**Required work**
Give again, word for word, the line holding "Where should I" and every line after it through the end of the data below. Omit pictures.

**Supplied data**
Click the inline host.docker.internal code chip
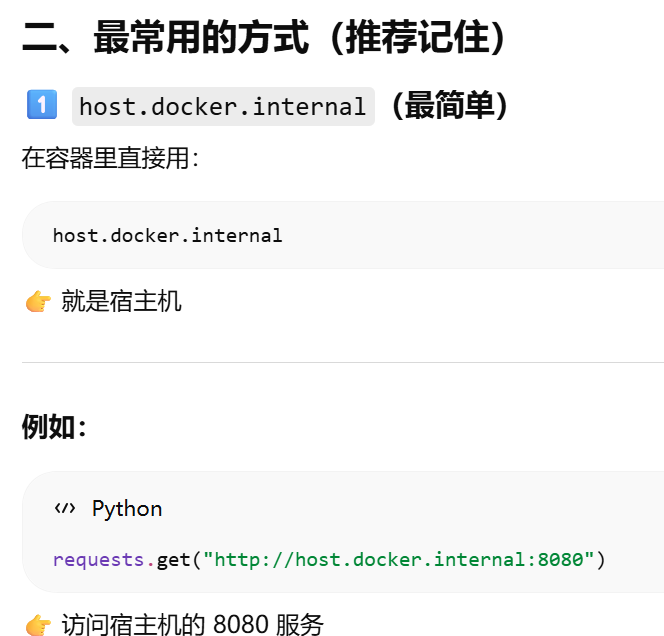Screen dimensions: 664x636 tap(223, 106)
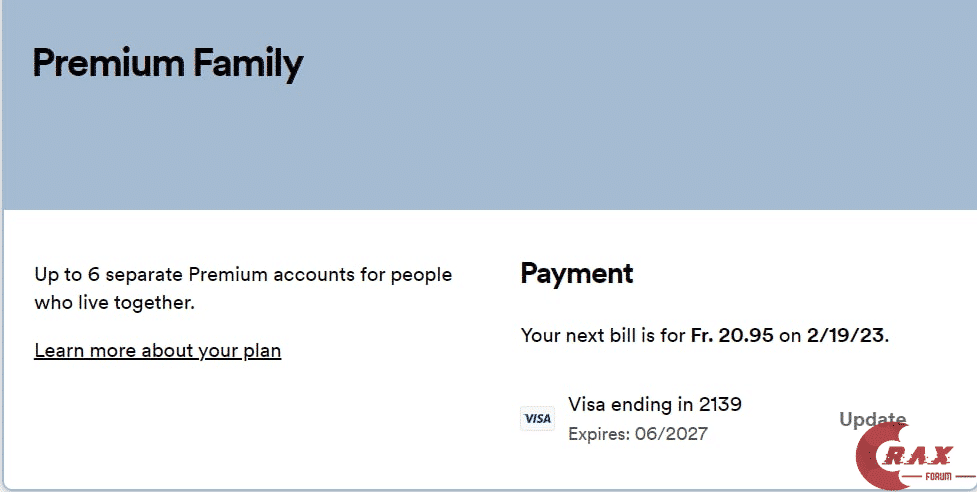This screenshot has height=492, width=977.
Task: Click the 'Your next bill is for' text
Action: pyautogui.click(x=603, y=336)
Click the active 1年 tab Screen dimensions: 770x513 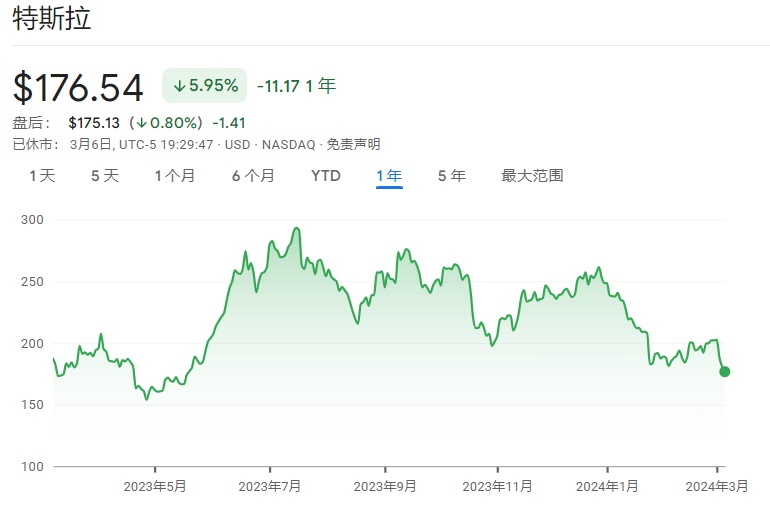(389, 176)
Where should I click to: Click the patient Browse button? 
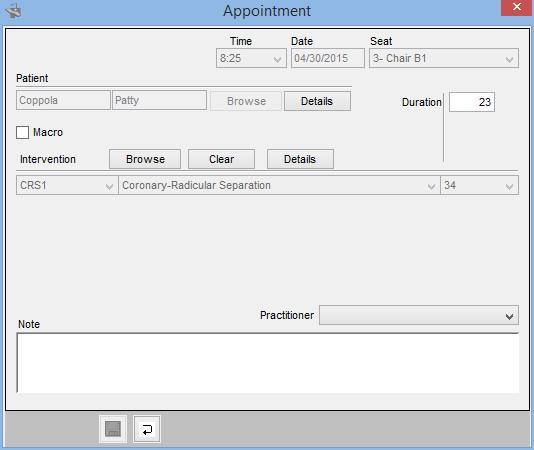[x=246, y=101]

**Solution for this problem**
Where should I click to: Click the patient Browse button? 
[x=246, y=101]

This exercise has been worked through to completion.